Thursday night saw major protests in the capital Brasilia and other cities including Rio de Janeiro and Sao Paulo, amid fury over the latest manoeuvring, against the background of an ongoing corruption scandal and an economic recession.

Investigators and ministers are at loggerheads.

Demonstrators are rallying round Sergio Moro, the federal judge overseeing the Petrobras corruption probe who has now cast a spotlight on the president’s actions.

The judge’s release of a phone conversation between Rousseff and Luiz Inacio Lula da Silva appeared to many people to show she made him chief of staff purely to save the former president’s skin.

“I’m fighting against corruption. Because after what happened, this slap in the face of appointing (former president) Lula a minister is like insulting the Brazilian people. I believe in change for the country and I seriously hope this will bring about a result in the future,” said one protester, Rafaela Zurita, an unemployed publicist.

Anti-#Lula protests in #Brazilhttps://t.co/RQULZH8mllpic.twitter.com/dLIyUa142s

— Pedro da Costa (@pdacosta) 18 March 2016

As a member of government, Lula would be immune from prosecution by all but the Supreme Court.

His appointment has sparked a legal battle.

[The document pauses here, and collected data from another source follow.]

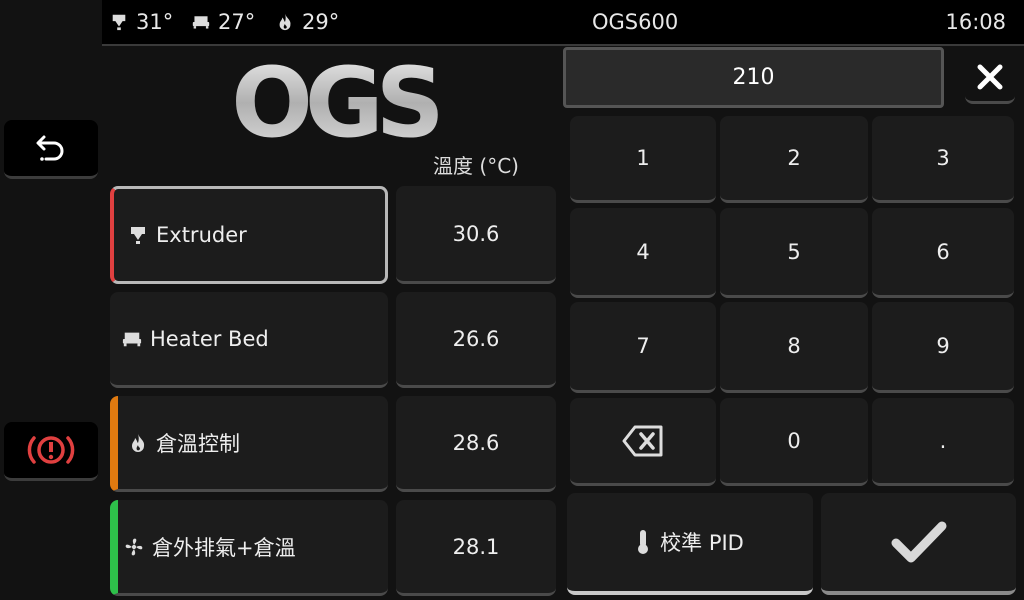  I want to click on close-icon, so click(990, 76).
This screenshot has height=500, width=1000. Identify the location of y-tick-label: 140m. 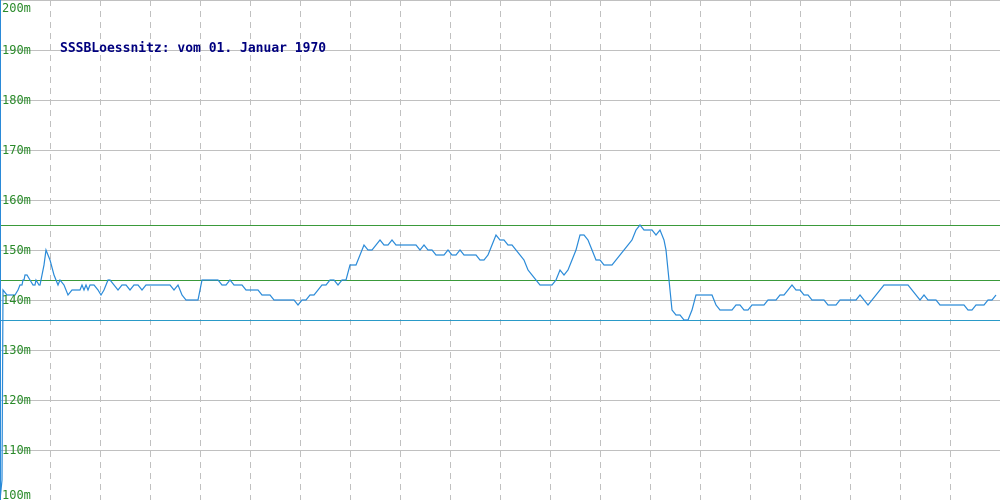
(16, 300).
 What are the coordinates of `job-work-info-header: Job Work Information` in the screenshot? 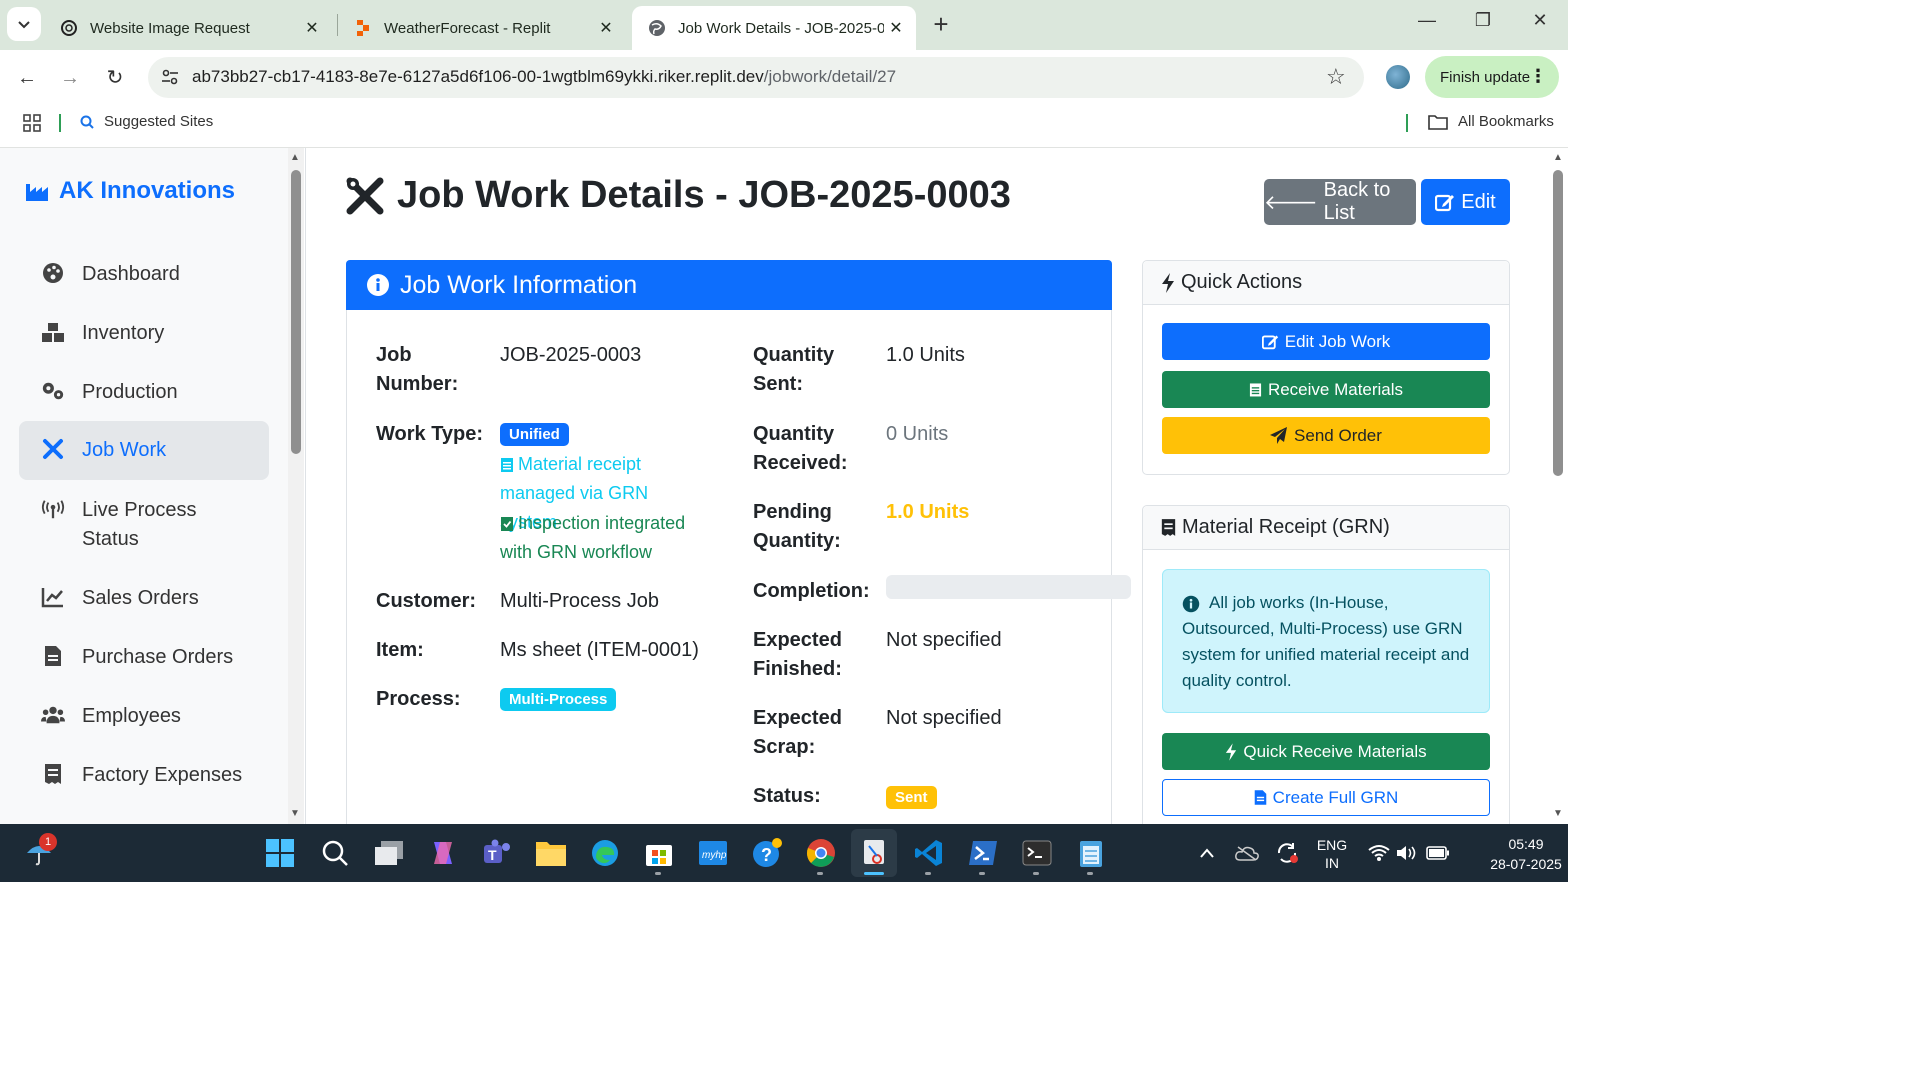 It's located at (729, 285).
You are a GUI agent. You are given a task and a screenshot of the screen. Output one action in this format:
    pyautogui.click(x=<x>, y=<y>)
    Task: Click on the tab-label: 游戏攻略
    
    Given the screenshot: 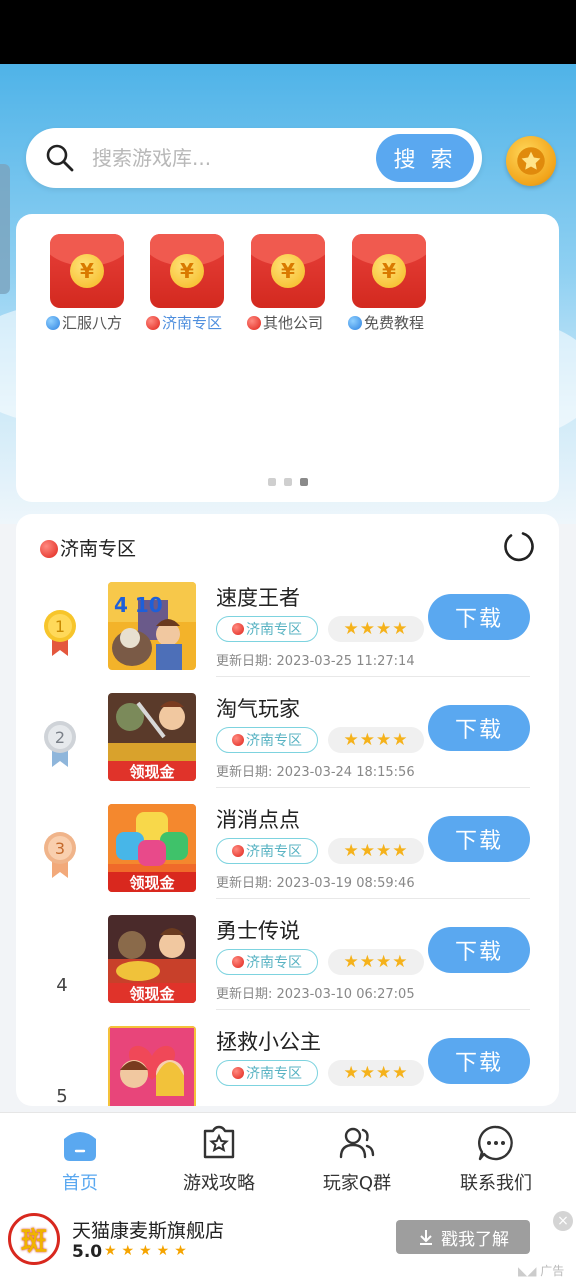 What is the action you would take?
    pyautogui.click(x=219, y=1184)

A federal judge filed an injunction to suspend him from the position on the grounds it could interfere with an ongoing judicial investigation. Later the attorney general vowed to appeal against the injunction, calling it the decision of a partisan judge.

Lula is under investigation for allegedly receiving gifts from construction firms who benefited from inflated contracts from state oil giant Petrobras.

Moro said the tape showed Rousseff and Lula had discussed influencing prosecutors and courts to protect the former president. But in a court filing released on Wednesday, he said the taped conversations did not provide proof that they were interfering with his investigation.

Now the current president herself is in the line of fire. Brazil’s parliament has launched impeachment proceedings against Rousseff over claims that her government manipulated accounts to allow her to increase public spending in the run-up to her 2014 re-election.

A committee of sixty-five members will examine whether or not there are grounds to remove her from office.

#Brazil's Congress begins process to impeach #Rousseffhttps://t.co/huQDRNOMfnpic.twitter.com/MpFJcoin08

— eNCA (@eNCA) 18 March 2016

The twists and turns of Brazil’s political crisis have become so convoluted that it has been compared to “House of Cards”, prompting an online quiz challenging readers to distinguish events Brazil from those in the Netflix drama.